It lasted all of 53 seconds, and reached a height of just 16 feet, but aerospace experts agreed that the maiden voyage of the Airbus Vahana flying car may have been the first step in a great leap that changes how humans get around. It’s not so much the Vahana’s technology that made the moment groundbreaking as it was who was in attendance: the Federal Aviation Administration (FAA).
There are many competitors, and the flying car race is still in its early stages, but what is now clear is that the technology is here. There’s nothing holding society back from taking to the skies but society itself. Are we ready? How would we incorporate flying cars into our existing infrastructure? Would it render our current infrastructure unnecessary? Would it be safe? This last question seems to be the most pressing, especially for the the FAA, whose job it is to keep us safe when we fly.

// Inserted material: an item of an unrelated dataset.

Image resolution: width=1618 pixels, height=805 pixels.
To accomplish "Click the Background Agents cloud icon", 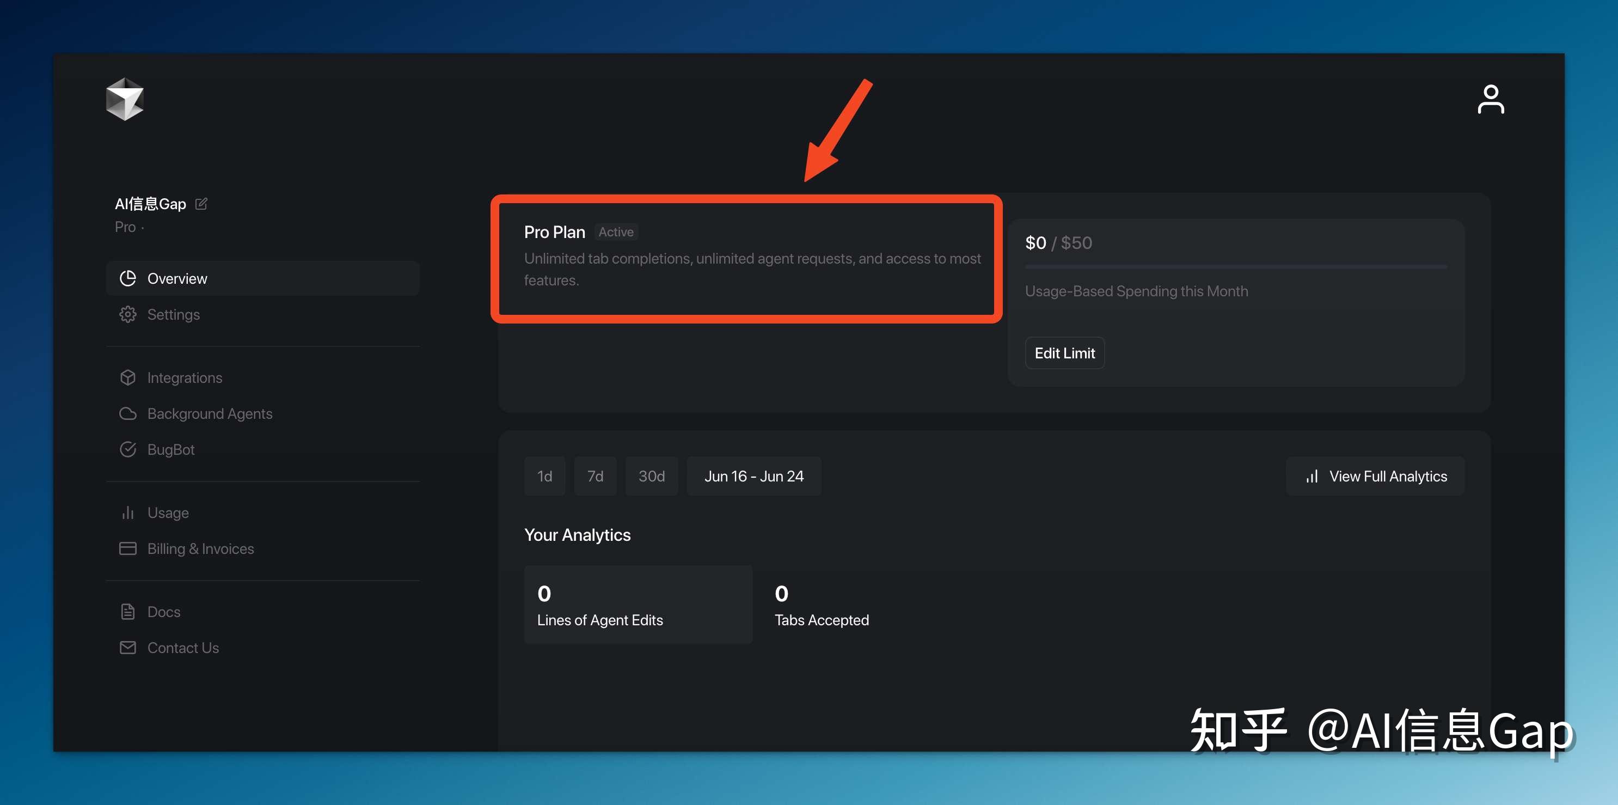I will coord(128,413).
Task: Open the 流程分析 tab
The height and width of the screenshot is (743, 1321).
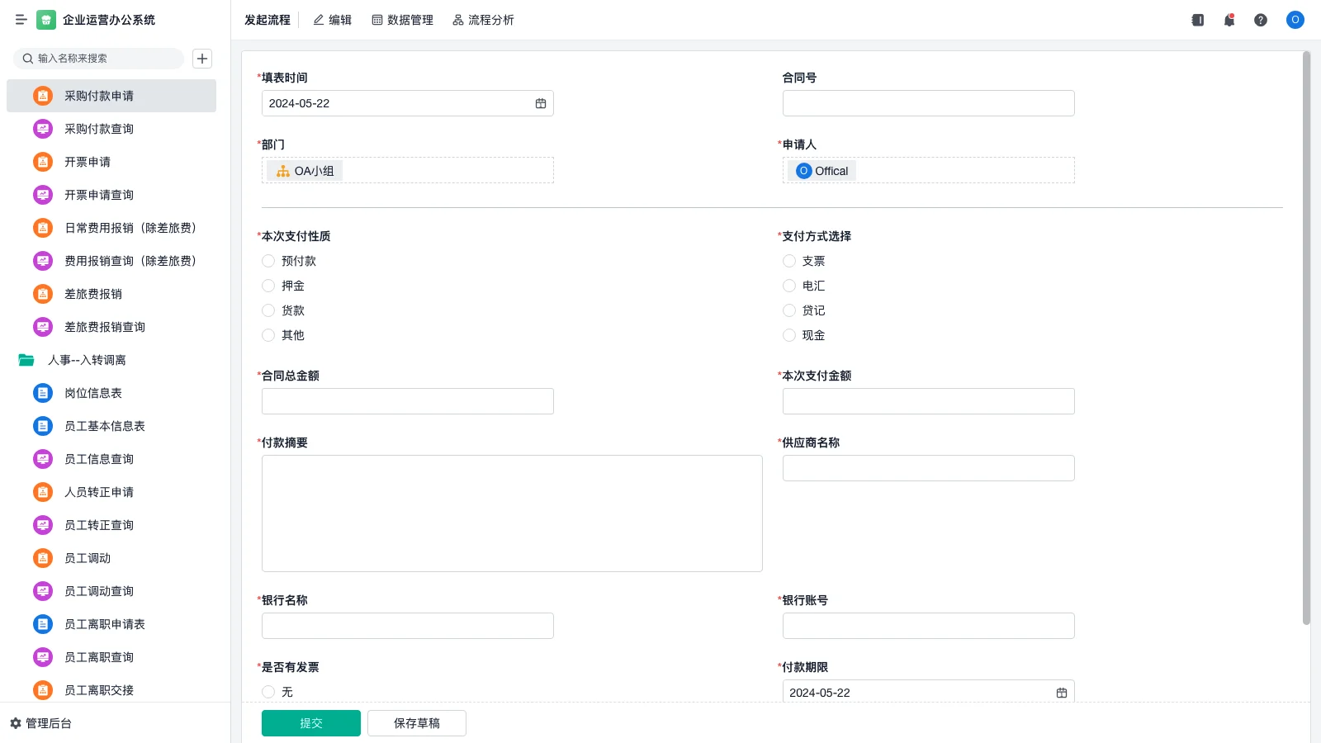Action: [x=483, y=20]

Any company looking to move into flying cars needs to impress the FAA more than it needs to impress consumers. Getting FAA approval is famously difficult, costly, and time consuming. Approval for modifications to Boeing’s 787 took years, and the FAA is intimately familiar with the aircraft. How long would it take them to approve flying cars — an entirely new technology with an entirely new set of “pilots”?
Ehang, a Chinese company, is already flying folks around in a giant drone, and they seem to have figured out how to grease the bureaucratic wheels. They primarily shuttle government workers.
Uber, the car-sharing giant, has announced an audacious plan to launch a flying car service in Dubai and Dallas as soon as 2020.
The FAA, realizing that the pace of technological advancement is overtaking their ability to regulate, is taking steps to modernize its rules for getting new aircraft designs certified. In December of 2016, the FAA rewrote the rigid design requirements for light aircraft to allow for more ways to prove safety — an important step in clearing the runway for flying cars.